US District Court for the Southern District of New York - 302 F. Supp. 456 (S.D.N.Y. 1969)
April 24, 1969

302 F. Supp. 456 (1969)

Simeon SIMPKINS, Plaintiff,
Richard DAVIDSON and Small Business Administration, Defendants.

68 Cr. 2249.

United States District Court S. D. New York.

April 24, 1969.

Simeon Simpkins, plaintiff, pro se.

Robert M. Morgenthau, U. S. Atty. for Southern District of New York, by Simon P. Gourdine, Asst. U. S. Atty., for defendants.



TYLER, District Judge.

Plaintiff is a painter and painting contractor who claims to have conceived a method for handling certain small construction *457 and maintenance contracts at a cost substantially less than the present market rates in New York City for such work. In particular, his goal is to obtain small painting contracts which require primarily unskilled laborers, and to hire these laborers from among the unemployed ghetto-dwellers. In order to finance his business purposes, Mr. Simpkins sought a loan from the Small Business Administration ("SBA"), and it is out of his failure to obtain that loan that this suit arises. Simpkins represents himself before this court, and apparently has personally handled his affairs before the SBA.

There now is before this court a motion by defendants SBA and Richard Davidson, the SBA loan officer who dealt with Mr. Simpkins, for summary judgment pursuant to Rule 56, F.R.Civ.P. It is the theory of the movants that, based upon propositions of fact alleged to be uncontroverted as set forth in their statement pursuant to General Rule 9(g) of this court, the complaint and supporting papers fail to state a claim upon which relief can be granted and to establish subject matter jurisdiction.

According to his complaint, plaintiff, a resident of New York, is qualified to do business in this state under the trade name Cosmic Cultural Company. His business background is primarily in the area of "business building contracting" and "business maintenance contracting". The central facts upon which plaintiff bases his claim are contained in Paragraph 7 of the complaint, which reads as follows:

"That the defendants deliberately refused to make a loan to the plaintiff of ($20,000.00) twenty thousand dollars for the development and extension of his hereinabove mentioned businesses, etc. without any justifiable cause whatever even while he had won a contract bid currently with the Division of Maintenance and Operation, New York City Board of Education * * * for ($30,000.00) thirty thousand dollars * * * while engaging in unwarranted quibblings, cavillings, prevarications, animadversion, etc. for which he had previously and currently made properly written applications covering all pertinent applicable stipulations and statutes of the Small Business Act. * * *"

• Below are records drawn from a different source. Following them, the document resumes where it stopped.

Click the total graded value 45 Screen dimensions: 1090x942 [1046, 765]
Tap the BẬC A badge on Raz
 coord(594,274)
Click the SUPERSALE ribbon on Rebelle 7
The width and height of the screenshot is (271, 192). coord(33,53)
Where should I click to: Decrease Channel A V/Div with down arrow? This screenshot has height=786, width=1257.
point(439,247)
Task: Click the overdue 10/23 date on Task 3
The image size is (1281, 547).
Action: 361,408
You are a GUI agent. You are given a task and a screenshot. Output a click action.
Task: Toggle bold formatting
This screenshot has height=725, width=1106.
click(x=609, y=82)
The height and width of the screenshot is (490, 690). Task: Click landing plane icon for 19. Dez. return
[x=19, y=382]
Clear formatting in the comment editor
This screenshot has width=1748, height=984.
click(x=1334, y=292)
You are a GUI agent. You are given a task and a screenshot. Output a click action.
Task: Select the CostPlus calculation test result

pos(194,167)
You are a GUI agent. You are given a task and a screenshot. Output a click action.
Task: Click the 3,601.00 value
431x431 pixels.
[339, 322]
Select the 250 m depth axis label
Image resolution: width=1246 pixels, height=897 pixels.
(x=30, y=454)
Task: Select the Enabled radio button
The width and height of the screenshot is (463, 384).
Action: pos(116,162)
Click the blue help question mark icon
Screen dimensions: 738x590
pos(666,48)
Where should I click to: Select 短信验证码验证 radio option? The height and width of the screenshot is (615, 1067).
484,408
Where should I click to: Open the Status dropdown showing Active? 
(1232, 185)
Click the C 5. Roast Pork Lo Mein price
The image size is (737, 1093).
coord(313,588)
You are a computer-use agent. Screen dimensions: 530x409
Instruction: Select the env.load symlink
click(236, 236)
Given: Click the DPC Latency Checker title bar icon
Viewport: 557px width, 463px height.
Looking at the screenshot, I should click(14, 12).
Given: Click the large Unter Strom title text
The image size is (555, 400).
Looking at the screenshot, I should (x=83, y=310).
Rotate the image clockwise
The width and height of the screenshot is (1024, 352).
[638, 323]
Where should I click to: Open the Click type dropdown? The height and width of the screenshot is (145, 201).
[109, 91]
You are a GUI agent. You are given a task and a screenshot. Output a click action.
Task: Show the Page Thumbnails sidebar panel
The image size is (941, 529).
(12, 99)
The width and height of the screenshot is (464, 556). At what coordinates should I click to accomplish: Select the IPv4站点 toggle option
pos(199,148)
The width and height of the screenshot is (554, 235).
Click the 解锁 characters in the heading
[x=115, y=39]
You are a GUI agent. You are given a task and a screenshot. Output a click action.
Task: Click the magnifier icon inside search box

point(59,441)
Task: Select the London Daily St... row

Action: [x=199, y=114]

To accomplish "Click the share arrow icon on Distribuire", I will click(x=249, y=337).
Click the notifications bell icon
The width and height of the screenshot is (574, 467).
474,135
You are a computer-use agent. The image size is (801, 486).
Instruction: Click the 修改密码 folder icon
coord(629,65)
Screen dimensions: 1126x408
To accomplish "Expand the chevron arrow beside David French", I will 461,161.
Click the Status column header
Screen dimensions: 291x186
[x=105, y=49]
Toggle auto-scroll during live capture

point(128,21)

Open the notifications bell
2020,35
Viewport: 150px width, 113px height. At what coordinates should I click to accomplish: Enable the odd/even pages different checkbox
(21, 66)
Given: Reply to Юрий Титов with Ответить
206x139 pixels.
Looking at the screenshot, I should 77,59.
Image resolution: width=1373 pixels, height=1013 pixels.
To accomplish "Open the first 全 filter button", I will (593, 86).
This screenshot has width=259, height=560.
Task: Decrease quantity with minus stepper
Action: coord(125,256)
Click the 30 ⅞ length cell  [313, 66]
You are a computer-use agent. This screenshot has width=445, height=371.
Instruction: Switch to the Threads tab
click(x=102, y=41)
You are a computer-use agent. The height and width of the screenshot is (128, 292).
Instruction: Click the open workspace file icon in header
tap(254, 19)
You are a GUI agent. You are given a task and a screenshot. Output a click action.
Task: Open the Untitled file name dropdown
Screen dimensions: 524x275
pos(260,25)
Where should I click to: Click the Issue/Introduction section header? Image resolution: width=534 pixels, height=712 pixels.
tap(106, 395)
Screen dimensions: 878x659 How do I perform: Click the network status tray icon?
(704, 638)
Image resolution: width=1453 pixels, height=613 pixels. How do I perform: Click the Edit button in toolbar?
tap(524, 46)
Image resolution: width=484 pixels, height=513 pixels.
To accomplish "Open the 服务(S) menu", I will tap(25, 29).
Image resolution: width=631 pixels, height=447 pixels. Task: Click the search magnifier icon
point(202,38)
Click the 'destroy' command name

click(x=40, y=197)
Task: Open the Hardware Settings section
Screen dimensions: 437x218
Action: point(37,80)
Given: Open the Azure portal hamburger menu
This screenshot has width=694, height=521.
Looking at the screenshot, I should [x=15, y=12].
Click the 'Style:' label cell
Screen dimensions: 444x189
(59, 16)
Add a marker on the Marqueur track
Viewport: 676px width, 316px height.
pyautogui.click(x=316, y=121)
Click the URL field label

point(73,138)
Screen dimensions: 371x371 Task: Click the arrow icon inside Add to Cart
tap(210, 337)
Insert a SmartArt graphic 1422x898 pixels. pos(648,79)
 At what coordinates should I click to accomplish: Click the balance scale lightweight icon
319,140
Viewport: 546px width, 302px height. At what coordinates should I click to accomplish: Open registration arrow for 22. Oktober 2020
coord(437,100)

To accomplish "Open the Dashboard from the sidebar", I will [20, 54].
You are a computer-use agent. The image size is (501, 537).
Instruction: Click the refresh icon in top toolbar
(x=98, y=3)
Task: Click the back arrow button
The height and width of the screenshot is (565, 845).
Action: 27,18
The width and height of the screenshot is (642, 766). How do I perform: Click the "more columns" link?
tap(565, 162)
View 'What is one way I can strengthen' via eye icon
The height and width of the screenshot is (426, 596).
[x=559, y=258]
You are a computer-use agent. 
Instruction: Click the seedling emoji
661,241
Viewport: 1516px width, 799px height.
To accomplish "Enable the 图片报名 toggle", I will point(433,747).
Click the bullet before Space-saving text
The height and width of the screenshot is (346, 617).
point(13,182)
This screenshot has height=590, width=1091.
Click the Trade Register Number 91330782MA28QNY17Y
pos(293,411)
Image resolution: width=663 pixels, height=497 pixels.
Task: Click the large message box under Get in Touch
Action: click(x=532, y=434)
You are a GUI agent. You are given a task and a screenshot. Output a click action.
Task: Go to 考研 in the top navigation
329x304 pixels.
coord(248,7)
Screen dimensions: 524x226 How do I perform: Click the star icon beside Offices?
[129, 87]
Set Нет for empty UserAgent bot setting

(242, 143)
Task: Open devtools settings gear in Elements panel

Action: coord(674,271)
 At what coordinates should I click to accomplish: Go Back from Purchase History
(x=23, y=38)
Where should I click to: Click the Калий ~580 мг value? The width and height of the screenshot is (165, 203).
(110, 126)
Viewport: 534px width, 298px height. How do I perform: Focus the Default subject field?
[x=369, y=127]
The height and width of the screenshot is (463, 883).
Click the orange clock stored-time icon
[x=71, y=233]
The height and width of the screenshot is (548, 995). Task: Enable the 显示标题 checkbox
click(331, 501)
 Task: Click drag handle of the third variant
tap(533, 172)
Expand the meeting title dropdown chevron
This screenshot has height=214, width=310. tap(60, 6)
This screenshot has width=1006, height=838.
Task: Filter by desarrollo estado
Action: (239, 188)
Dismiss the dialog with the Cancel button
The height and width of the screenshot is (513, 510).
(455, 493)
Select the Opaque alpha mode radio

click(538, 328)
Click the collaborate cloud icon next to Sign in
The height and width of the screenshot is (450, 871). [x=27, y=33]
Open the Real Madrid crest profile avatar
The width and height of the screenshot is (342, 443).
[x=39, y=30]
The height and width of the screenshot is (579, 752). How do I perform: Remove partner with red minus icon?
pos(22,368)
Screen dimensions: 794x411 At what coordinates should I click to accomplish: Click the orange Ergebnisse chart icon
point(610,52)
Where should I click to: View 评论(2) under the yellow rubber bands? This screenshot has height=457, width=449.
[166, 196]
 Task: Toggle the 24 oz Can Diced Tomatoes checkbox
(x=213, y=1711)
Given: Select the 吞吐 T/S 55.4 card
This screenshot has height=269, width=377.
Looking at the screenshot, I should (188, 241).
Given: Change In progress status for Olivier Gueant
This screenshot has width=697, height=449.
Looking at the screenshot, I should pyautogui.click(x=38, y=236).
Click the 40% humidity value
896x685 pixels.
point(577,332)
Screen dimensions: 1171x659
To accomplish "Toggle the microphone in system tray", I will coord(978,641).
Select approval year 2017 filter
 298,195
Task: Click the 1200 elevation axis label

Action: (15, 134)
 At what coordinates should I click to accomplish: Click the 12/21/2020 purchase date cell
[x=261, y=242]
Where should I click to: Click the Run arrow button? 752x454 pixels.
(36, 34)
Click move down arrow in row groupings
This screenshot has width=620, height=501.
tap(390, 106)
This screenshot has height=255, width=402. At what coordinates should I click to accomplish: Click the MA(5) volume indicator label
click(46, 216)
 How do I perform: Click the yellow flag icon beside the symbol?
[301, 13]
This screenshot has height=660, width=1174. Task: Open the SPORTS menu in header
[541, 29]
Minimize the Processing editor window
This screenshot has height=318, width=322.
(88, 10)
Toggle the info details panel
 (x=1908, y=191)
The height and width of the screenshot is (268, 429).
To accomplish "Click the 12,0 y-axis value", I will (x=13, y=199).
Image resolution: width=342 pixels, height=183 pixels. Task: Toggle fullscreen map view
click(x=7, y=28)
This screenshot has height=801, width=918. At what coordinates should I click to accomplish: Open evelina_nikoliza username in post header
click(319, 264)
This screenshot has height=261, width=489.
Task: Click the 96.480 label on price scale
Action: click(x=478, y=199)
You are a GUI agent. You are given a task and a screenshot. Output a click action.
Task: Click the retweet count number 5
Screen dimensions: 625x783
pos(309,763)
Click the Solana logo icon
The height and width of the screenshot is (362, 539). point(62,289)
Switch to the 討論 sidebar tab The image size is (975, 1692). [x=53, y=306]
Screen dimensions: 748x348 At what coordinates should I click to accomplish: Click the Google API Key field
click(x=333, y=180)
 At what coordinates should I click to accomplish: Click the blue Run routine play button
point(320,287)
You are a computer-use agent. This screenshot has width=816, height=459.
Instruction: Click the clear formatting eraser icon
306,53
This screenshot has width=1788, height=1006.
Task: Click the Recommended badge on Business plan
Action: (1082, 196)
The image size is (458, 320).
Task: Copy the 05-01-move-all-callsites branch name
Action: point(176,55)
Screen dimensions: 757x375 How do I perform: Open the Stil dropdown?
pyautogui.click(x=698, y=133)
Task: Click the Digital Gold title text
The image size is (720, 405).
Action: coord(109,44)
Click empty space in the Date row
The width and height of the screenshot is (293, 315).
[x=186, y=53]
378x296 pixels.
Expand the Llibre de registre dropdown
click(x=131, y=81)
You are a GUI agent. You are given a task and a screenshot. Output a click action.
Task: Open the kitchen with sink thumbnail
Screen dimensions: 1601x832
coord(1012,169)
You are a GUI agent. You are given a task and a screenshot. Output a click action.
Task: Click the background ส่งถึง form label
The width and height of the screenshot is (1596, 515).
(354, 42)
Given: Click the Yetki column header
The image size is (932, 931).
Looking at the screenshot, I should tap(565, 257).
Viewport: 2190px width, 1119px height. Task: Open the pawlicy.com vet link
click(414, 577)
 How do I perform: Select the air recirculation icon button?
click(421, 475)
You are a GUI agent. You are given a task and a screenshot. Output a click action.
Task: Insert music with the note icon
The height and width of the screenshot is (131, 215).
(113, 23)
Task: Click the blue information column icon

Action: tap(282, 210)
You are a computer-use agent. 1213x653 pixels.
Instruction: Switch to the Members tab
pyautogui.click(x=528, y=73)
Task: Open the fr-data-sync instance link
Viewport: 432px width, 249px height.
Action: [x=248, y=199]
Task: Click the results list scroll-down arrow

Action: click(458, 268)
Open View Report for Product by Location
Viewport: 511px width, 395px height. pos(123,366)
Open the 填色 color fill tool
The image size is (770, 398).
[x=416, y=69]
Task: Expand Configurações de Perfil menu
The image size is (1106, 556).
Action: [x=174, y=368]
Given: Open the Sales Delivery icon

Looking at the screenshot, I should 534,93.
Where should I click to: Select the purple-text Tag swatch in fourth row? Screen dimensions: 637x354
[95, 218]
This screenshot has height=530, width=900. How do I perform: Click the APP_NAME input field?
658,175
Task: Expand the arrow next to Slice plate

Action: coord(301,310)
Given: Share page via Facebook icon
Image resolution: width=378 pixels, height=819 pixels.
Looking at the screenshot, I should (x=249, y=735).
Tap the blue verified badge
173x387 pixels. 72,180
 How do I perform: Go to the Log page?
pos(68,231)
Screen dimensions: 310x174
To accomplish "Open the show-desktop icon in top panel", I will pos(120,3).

Finally, plaintiff seeks the following relief from this court in Paragraph 16 of the complaint:

"* * * to have the defendants' obstructionists tactics and said Named Representative Richard Davidson of/and The Small Business Administration * * * return the proper status and serve the purposes and purviews for which Congress * * * created it, and thereafter that the requested $20,000.00 loan + $5,000.00 thereof be granted to the plaintiff forthwith, and an interdiction against any future unwarranted quibblings, cavortings, cavillings, and general miscreant business behavior on the part of the defendants in this regard * * * and such other relief as this court may deem just * * *."

In support of their motion, the defendants have submitted the affidavit of Richard Davidson. He therein substantiates Mr. Simpkins on most important points save one. According to Davidson:

"Our records indicate that Mr. Simpkins was supplied an application at his insistence but this application was never officially filed with the Agency for their consideration and processing." (Emphasis added.)

In his opposing affidavit, plaintiff outlines in some detail the information which he submitted to the SBA "as they had requested and required in March 1968 in written application by the by the [sic] plaintiff * * *". Plaintiff's Affidavit, Paragraph 8.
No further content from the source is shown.